(TRECHO DO DOCUMENTO):
América Latina e Caribe descobrem a importância da auditoria contábil tributária

América Latina e Caribe descobrem a importância da auditoria contábil tributária

Administrações Tributárias da América Latina e Caribe, com apoio do BID, dão destaque para a contabilidade nos processos de auditoria tributária

Por Alexandre Alcantara

A escrituração contábil vem se desenvolvendo ao longo dos anos como importante instrumento de gestão empresarial, considerando que a partir dela é possível, através da Análise das Demonstrações Contábeis

avaliar o desempenho da gestão econômica, financeira e patrimonial da empresa quanto aos períodos passados, confrontando-o ou não com metas ou diretrizes preestabelecidas. É possível ainda realizar comparações com as tendências regionais ou dos segmentos em que a empresa esteja inserida, determinando também as perspectivas futuras de rentabilidade ou continuidade dos negócios, possibilitando aos gestores tomarem decisões de financiamentos e investimentos, bem como implementarem mudanças de práticas, caso as tendências projetadas sinalizem um cenário não condizente com as políticas até então estabelecidas, ou até mesmo subsidiar o estabelecimento de novos rumos. (SILVA, 2017).

Entretanto, a sua importância é percebida para além dos gestores, pois outros interessados buscam através dela, obter informações variadas, de forma atender aos objetivos inerentes às suas atividades, como por exemplo os bancos, poder judiciário, organizações sindicais, comissões de licitação e, atualmente de forma mais incisiva, as administrações tributárias.

A relevância da escrituração contábil para as administrações tributárias é objetivamente apresentada por Silva & Cerqueira (2018, p. 20 e 57), quando afirmam:

As administrações tributárias têm avançado em suas ações de fiscalização através do exame da escrituração contábil das empresas, contando com poderosos e eficientes aplicativos de auditoria, que realizam o cruzamento das informações constantes na escrituração contábil com as bases de dados dos livros e documentos fiscais eletrônicos.

[…]

A auditoria fiscal encontra na escrituração contábil o suporte para a verificação de possíveis fraudes, por omissão, supressão ou redução de registros de operações que repercutam na ocultação do real montante das operações sujeitas à tributação. Lastreado nesta verdade, a obrigatoriedade de apresentação dos livros contábeis é amplamente prevista nas legislações tributárias, tanto no âmbito federal e estadual, bem como em alguns casos em legislações municipais.

América Latina e Caribe

Esta importância dada à contabilidade pelas administrações tributárias não se resume apenas ao contexto brasileiro, se considerarmos a pretendida integração da escrituração contábil com os documentos fiscais em andamento na Dinamarca (Dinamarca terá Contabilidade e Nota Fiscal Digital) e ações de organismos internacionais de apoio ao desenvolvimento econômico, como o Banco Interamericano de Desenvolvimento (IDB em Inglês, correspondendo a Inter-American Development Bank).

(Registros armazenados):
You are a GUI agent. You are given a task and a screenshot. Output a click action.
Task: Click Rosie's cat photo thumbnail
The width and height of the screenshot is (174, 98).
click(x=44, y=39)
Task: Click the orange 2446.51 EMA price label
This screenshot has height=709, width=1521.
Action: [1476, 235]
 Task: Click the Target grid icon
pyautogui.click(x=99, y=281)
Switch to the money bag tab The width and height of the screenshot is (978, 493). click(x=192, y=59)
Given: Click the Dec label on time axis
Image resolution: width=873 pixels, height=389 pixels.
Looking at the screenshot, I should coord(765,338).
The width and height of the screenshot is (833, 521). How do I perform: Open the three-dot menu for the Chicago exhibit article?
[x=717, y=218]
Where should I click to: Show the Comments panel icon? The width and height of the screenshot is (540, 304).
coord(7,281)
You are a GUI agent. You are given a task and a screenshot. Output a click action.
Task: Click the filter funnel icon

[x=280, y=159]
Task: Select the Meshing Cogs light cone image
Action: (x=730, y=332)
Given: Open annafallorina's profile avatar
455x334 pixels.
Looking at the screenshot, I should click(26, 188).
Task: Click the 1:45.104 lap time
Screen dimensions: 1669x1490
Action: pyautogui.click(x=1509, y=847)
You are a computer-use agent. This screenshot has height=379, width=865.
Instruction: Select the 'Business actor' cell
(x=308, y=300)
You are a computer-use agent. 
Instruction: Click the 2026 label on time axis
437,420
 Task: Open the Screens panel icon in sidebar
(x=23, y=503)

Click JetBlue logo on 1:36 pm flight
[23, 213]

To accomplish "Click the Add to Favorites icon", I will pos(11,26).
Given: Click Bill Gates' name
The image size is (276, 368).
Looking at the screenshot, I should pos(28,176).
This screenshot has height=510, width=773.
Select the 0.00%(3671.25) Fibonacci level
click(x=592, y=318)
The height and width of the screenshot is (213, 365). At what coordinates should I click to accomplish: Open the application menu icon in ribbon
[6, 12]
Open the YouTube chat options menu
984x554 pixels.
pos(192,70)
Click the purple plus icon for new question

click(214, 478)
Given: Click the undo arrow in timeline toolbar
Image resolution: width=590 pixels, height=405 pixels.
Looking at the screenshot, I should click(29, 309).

(TAREFAS):
a) Reescreva em forma de lista o parágrafo do texto sobre auditoria contábil tributária que começa com "Entretanto, a sua importância é percebida", mantendo seus fatos principais.
b) Diga se cada afirmação abaixo concorda com o texto sobre auditoria contábil tributária. Responda sim ou não e cite as palavras decisivas do texto.
(i) A obrigatoriedade de apresentação dos livros contábeis está prevista nas legislações municipais em todos os casos.
(ii) Na Dinamarca está em andamento a integração da escrituração contábil com os documentos fiscais.
(iii) Os aplicativos de auditoria cruzam as informações da escrituração contábil com as bases de dados dos livros e documentos fiscais eletrônicos.

(RESPOSTAS):
a)
A importância da escrituração contábil vai além dos gestores. Outros interessados a usam para obter informações para suas atividades, como:
- bancos;
- poder judiciário;
- organizações sindicais;
- comissões de licitação;
- administrações tributárias, hoje de forma mais incisiva.

b)
(i) Não: "bem como em alguns casos em legislações municipais".
(ii) Sim: "a pretendida integração da escrituração contábil com os documentos fiscais em andamento na Dinamarca".
(iii) Sim: "que realizam o cruzamento das informações constantes na escrituração contábil com as bases de dados dos livros e documentos fiscais eletrônicos".